* _What needs to be done_: Repeat, please, exactly the lines from the one that has "Instruction: Click the" through the end of the records below, with pictures dropped.

[Dataset records — start]

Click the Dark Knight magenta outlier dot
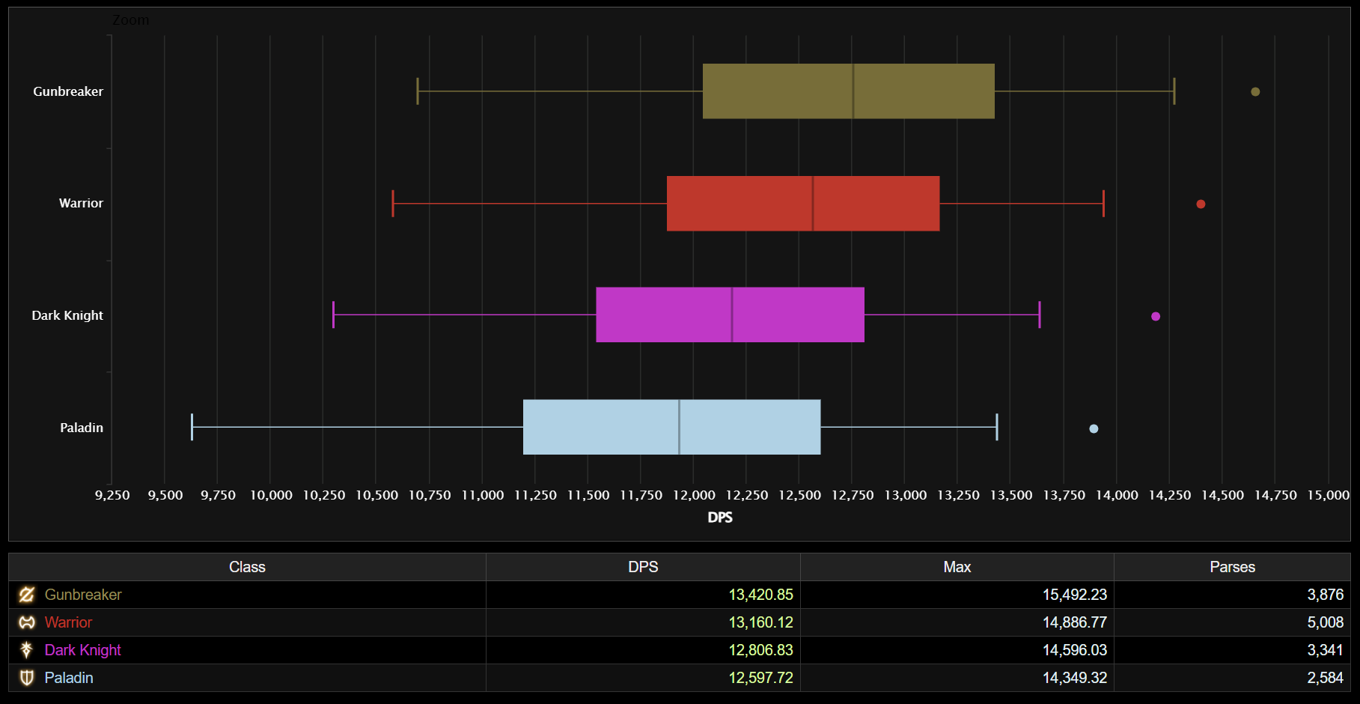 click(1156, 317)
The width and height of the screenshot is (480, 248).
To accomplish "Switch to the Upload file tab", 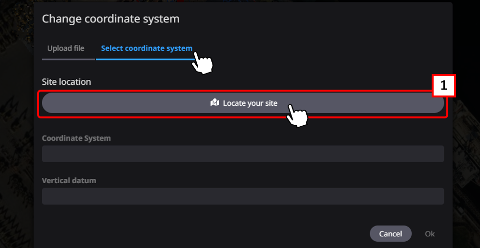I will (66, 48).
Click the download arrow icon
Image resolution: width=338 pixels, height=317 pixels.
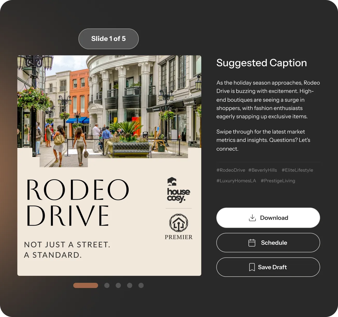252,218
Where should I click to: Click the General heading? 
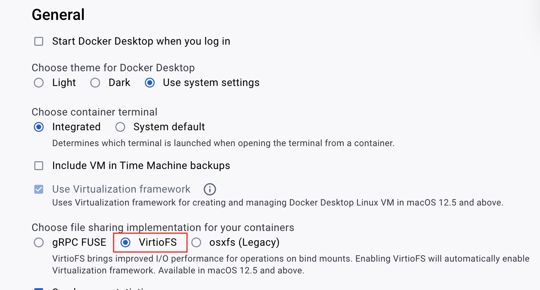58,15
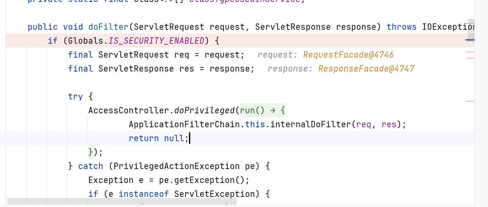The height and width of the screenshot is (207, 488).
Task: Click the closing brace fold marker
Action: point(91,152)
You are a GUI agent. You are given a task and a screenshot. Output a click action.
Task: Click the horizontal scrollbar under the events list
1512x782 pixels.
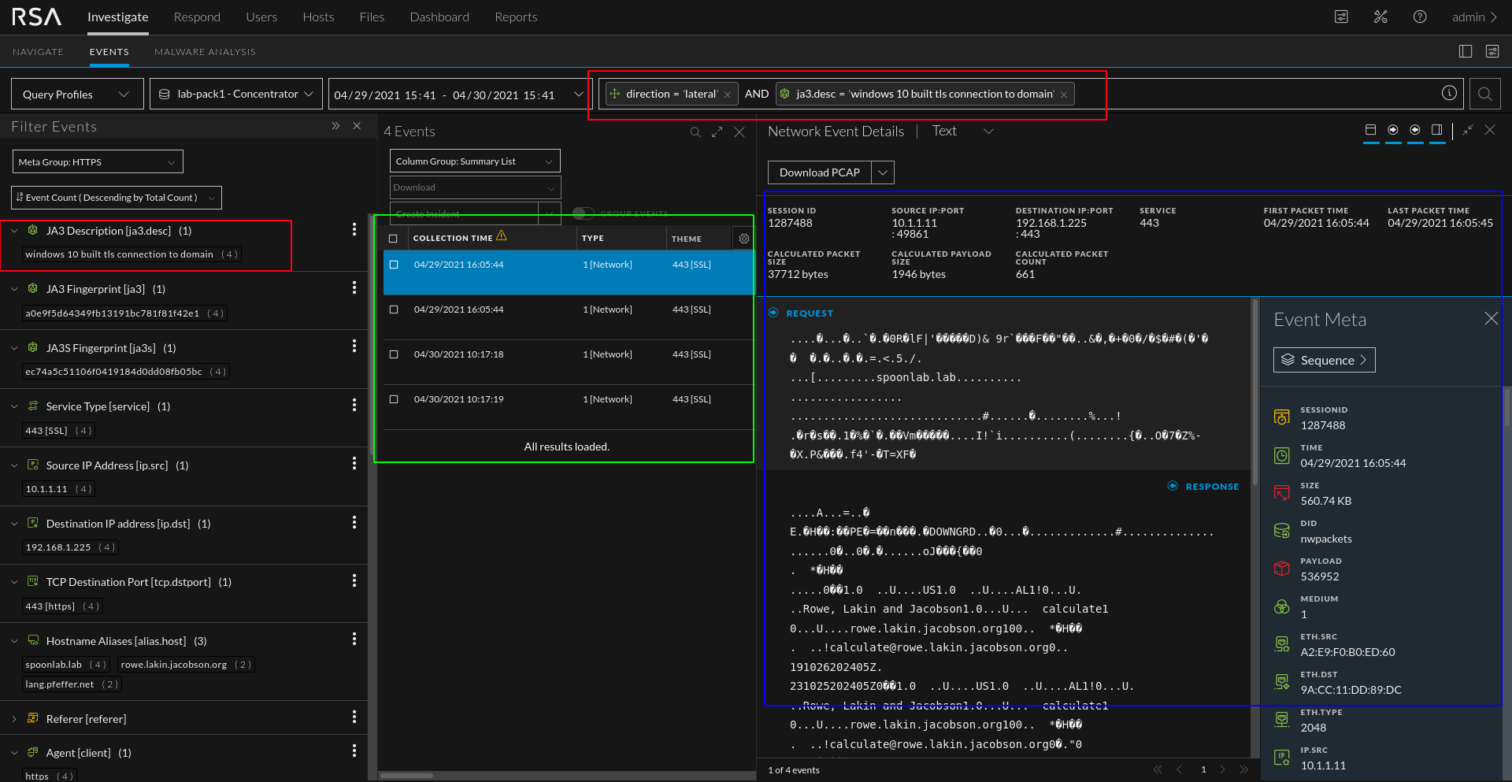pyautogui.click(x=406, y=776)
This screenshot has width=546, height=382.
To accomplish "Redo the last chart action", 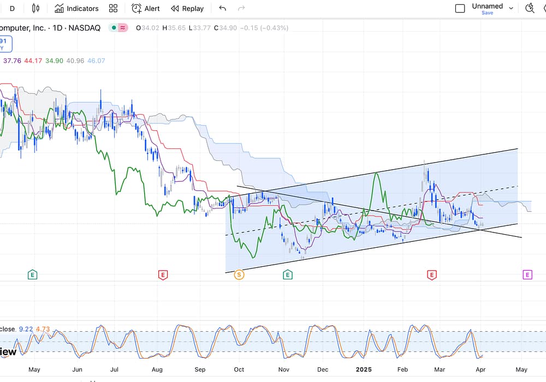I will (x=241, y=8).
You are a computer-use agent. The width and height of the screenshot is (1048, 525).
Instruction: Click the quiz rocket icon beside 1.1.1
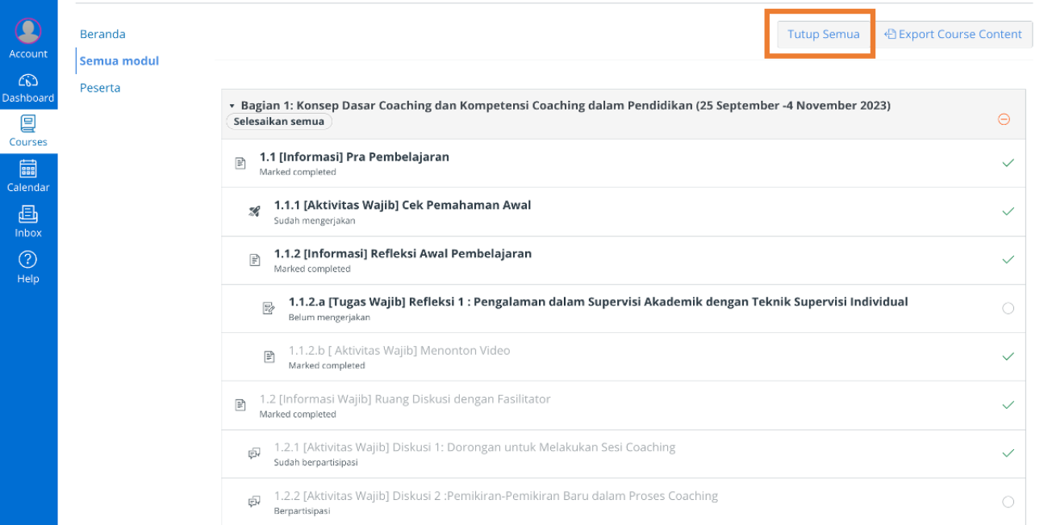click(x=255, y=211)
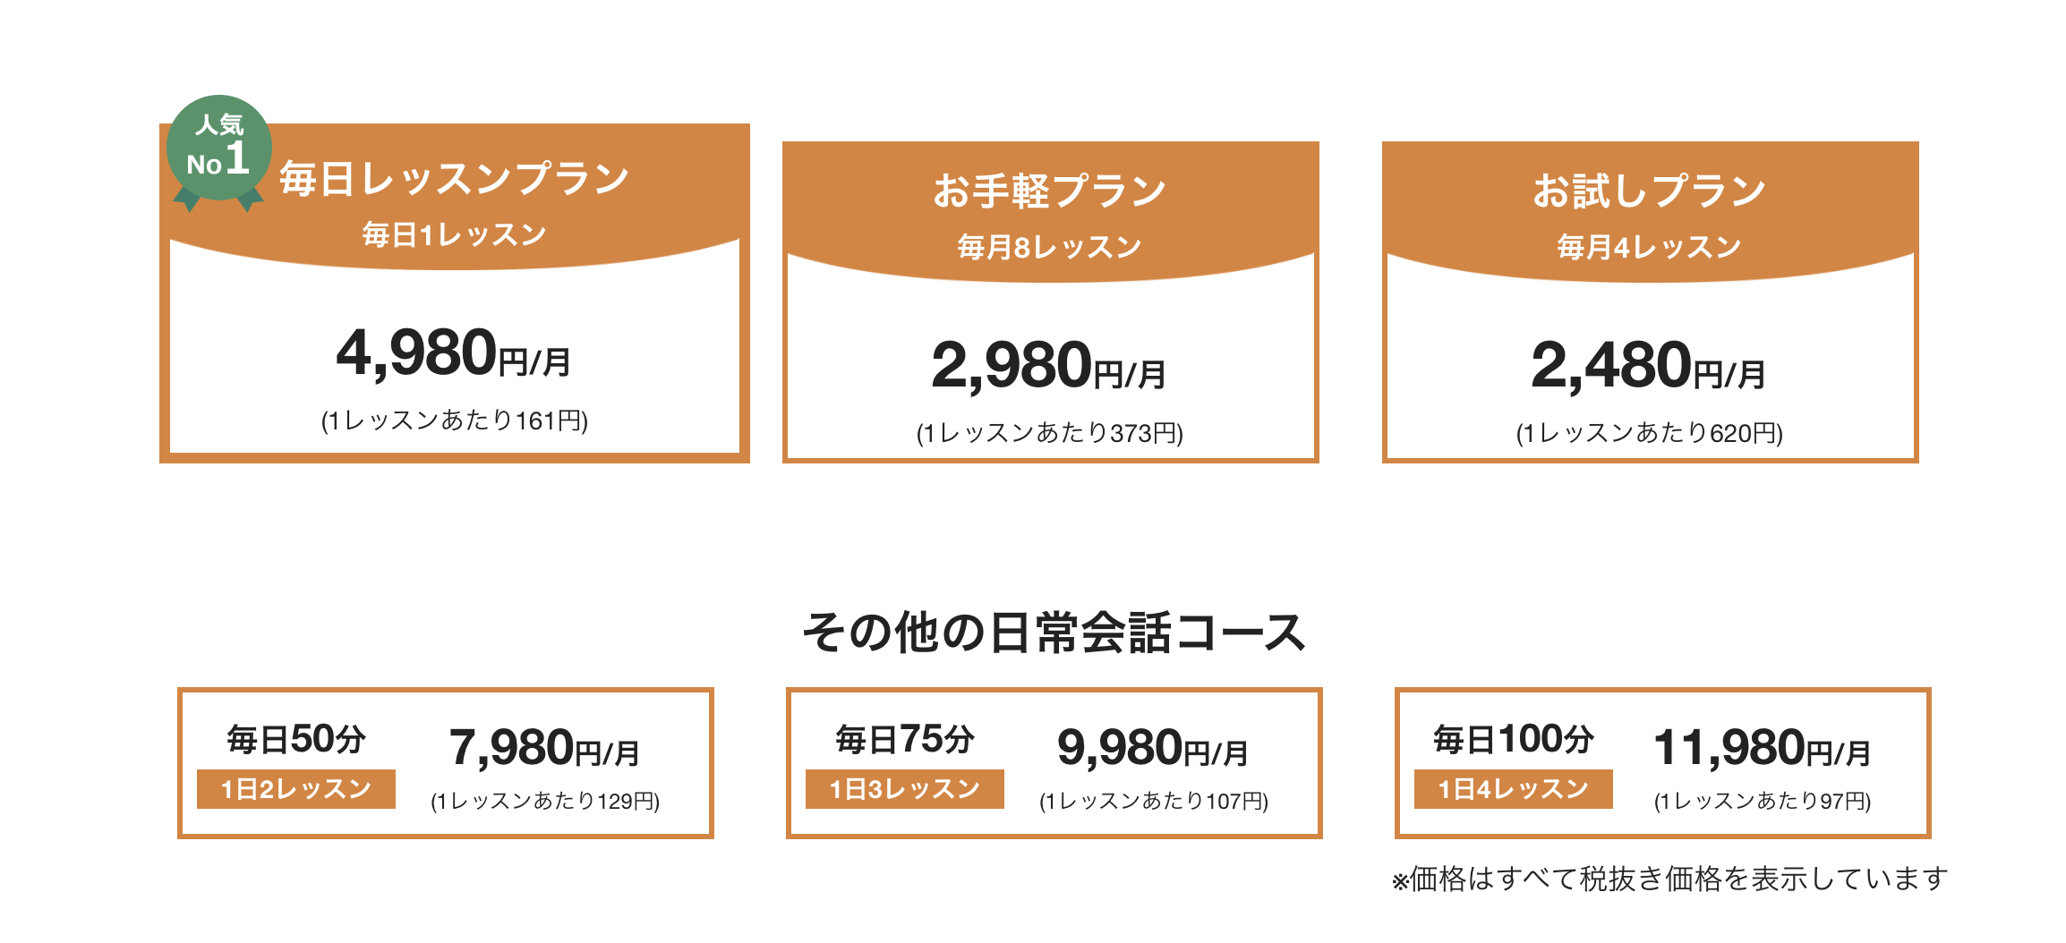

[Dataset records — finish]

* _Result for this task_:
Instruction: Click the quiz rocket icon beside 1.1.1
click(x=255, y=211)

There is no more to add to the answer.